## Information
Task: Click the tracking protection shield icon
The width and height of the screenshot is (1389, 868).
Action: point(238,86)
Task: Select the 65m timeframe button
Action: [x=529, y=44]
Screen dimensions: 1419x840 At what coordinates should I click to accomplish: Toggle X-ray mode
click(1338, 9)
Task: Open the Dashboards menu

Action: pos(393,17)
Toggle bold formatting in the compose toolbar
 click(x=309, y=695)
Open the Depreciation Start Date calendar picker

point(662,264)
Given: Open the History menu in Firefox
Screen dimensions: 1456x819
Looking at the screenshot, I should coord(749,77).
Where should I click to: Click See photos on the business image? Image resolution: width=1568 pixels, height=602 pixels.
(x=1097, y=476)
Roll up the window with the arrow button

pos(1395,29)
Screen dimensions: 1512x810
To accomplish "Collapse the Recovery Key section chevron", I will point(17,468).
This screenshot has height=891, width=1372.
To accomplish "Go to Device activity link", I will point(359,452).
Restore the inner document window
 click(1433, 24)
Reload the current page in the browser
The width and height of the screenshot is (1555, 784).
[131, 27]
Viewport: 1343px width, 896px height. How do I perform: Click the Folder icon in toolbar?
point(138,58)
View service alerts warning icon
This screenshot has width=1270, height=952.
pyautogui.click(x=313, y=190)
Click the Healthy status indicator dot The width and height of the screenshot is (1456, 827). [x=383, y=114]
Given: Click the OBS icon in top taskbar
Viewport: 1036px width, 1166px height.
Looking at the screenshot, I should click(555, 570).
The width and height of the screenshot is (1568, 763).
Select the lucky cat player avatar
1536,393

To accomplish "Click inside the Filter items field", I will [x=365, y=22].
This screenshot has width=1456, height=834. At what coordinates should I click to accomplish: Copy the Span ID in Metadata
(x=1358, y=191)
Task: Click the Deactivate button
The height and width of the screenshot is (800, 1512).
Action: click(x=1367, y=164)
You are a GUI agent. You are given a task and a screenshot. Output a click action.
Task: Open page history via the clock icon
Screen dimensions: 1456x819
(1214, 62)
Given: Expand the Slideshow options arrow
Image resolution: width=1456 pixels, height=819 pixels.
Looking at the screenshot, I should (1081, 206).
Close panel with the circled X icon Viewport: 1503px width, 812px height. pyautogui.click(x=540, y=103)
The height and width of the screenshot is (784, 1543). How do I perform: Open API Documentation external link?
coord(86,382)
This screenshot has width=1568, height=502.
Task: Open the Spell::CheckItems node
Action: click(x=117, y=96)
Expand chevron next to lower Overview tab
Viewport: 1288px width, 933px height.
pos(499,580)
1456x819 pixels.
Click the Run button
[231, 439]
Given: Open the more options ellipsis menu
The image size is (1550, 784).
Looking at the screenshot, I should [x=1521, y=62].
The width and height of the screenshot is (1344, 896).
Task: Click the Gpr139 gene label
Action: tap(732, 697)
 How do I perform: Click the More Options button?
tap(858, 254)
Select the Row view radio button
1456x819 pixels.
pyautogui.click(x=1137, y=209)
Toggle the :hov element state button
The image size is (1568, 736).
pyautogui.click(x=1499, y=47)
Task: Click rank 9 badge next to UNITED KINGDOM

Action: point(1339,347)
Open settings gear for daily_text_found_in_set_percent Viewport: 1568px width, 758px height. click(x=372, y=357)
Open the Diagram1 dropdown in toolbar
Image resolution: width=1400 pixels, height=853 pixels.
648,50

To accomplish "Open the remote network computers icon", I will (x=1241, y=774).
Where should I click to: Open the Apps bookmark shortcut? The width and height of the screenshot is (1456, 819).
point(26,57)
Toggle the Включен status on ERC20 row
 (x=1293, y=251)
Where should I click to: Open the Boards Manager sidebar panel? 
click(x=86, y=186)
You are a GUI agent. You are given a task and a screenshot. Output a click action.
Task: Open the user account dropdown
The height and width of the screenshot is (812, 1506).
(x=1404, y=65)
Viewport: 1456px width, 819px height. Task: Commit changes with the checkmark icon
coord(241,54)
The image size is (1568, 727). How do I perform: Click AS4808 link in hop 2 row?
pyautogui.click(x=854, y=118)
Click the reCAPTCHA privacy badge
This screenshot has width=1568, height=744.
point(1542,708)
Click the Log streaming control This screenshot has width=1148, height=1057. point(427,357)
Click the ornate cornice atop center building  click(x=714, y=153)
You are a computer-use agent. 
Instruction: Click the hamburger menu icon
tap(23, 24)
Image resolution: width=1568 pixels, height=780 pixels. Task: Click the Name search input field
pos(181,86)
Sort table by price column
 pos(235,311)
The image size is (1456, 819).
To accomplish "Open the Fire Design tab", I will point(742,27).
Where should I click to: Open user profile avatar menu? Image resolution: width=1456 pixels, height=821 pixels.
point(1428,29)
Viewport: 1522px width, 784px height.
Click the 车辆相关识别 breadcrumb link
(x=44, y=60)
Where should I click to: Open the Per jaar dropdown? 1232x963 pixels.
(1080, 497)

## What the task requires
Exactly reproduce all of the entries.

## Result of the exercise
Task: Click the tracking protection shield icon
The width and height of the screenshot is (1389, 868).
Action: point(238,86)
Task: Select the 65m timeframe button
Action: [x=529, y=44]
Screen dimensions: 1419x840 At what coordinates should I click to accomplish: Toggle X-ray mode
click(1338, 9)
Task: Open the Dashboards menu

Action: pos(393,17)
Toggle bold formatting in the compose toolbar
 click(x=309, y=695)
Open the Depreciation Start Date calendar picker

point(662,264)
Given: Open the History menu in Firefox
Screen dimensions: 1456x819
Looking at the screenshot, I should coord(749,77).
Where should I click to: Click See photos on the business image? Image resolution: width=1568 pixels, height=602 pixels.
(x=1097, y=476)
Roll up the window with the arrow button

pos(1395,29)
Screen dimensions: 1512x810
To accomplish "Collapse the Recovery Key section chevron", I will point(17,468).
This screenshot has height=891, width=1372.
To accomplish "Go to Device activity link", I will point(359,452).
Restore the inner document window
 click(1433, 24)
Reload the current page in the browser
The width and height of the screenshot is (1555, 784).
[131, 27]
Viewport: 1343px width, 896px height. How do I perform: Click the Folder icon in toolbar?
point(138,58)
View service alerts warning icon
This screenshot has width=1270, height=952.
pyautogui.click(x=313, y=190)
Click the Healthy status indicator dot The width and height of the screenshot is (1456, 827). [x=383, y=114]
Given: Click the OBS icon in top taskbar
Viewport: 1036px width, 1166px height.
Looking at the screenshot, I should click(555, 570).
The width and height of the screenshot is (1568, 763).
Select the lucky cat player avatar
1536,393

To accomplish "Click inside the Filter items field", I will [x=365, y=22].
This screenshot has width=1456, height=834. At what coordinates should I click to accomplish: Copy the Span ID in Metadata
(x=1358, y=191)
Task: Click the Deactivate button
The height and width of the screenshot is (800, 1512).
Action: click(x=1367, y=164)
You are a GUI agent. You are given a task and a screenshot. Output a click action.
Task: Open page history via the clock icon
Screen dimensions: 1456x819
(1214, 62)
Given: Expand the Slideshow options arrow
Image resolution: width=1456 pixels, height=819 pixels.
Looking at the screenshot, I should (1081, 206).
Close panel with the circled X icon Viewport: 1503px width, 812px height. pyautogui.click(x=540, y=103)
The height and width of the screenshot is (784, 1543). How do I perform: Open API Documentation external link?
coord(86,382)
This screenshot has width=1568, height=502.
Task: Open the Spell::CheckItems node
Action: click(x=117, y=96)
Expand chevron next to lower Overview tab
Viewport: 1288px width, 933px height.
pos(499,580)
1456x819 pixels.
Click the Run button
[231, 439]
Given: Open the more options ellipsis menu
The image size is (1550, 784).
Looking at the screenshot, I should [x=1521, y=62].
The width and height of the screenshot is (1344, 896).
Task: Click the Gpr139 gene label
Action: tap(732, 697)
 How do I perform: Click the More Options button?
tap(858, 254)
Select the Row view radio button
1456x819 pixels.
pyautogui.click(x=1137, y=209)
Toggle the :hov element state button
The image size is (1568, 736).
pyautogui.click(x=1499, y=47)
Task: Click rank 9 badge next to UNITED KINGDOM

Action: point(1339,347)
Open settings gear for daily_text_found_in_set_percent Viewport: 1568px width, 758px height. click(x=372, y=357)
Open the Diagram1 dropdown in toolbar
Image resolution: width=1400 pixels, height=853 pixels.
648,50

To accomplish "Open the remote network computers icon", I will (x=1241, y=774).
Where should I click to: Open the Apps bookmark shortcut? The width and height of the screenshot is (1456, 819).
point(26,57)
Toggle the Включен status on ERC20 row
 (x=1293, y=251)
Where should I click to: Open the Boards Manager sidebar panel? 
click(x=86, y=186)
You are a GUI agent. You are given a task and a screenshot. Output a click action.
Task: Open the user account dropdown
The height and width of the screenshot is (812, 1506).
(x=1404, y=65)
Viewport: 1456px width, 819px height. Task: Commit changes with the checkmark icon
coord(241,54)
The image size is (1568, 727). How do I perform: Click AS4808 link in hop 2 row?
pyautogui.click(x=854, y=118)
Click the reCAPTCHA privacy badge
This screenshot has width=1568, height=744.
point(1542,708)
Click the Log streaming control This screenshot has width=1148, height=1057. point(427,357)
Click the ornate cornice atop center building  click(x=714, y=153)
You are a computer-use agent. 
Instruction: Click the hamburger menu icon
tap(23, 24)
Image resolution: width=1568 pixels, height=780 pixels. Task: Click the Name search input field
pos(181,86)
Sort table by price column
 pos(235,311)
The image size is (1456, 819).
To accomplish "Open the Fire Design tab", I will point(742,27).
Where should I click to: Open user profile avatar menu? Image resolution: width=1456 pixels, height=821 pixels.
point(1428,29)
Viewport: 1522px width, 784px height.
Click the 车辆相关识别 breadcrumb link
(x=44, y=60)
Where should I click to: Open the Per jaar dropdown? 1232x963 pixels.
(1080, 497)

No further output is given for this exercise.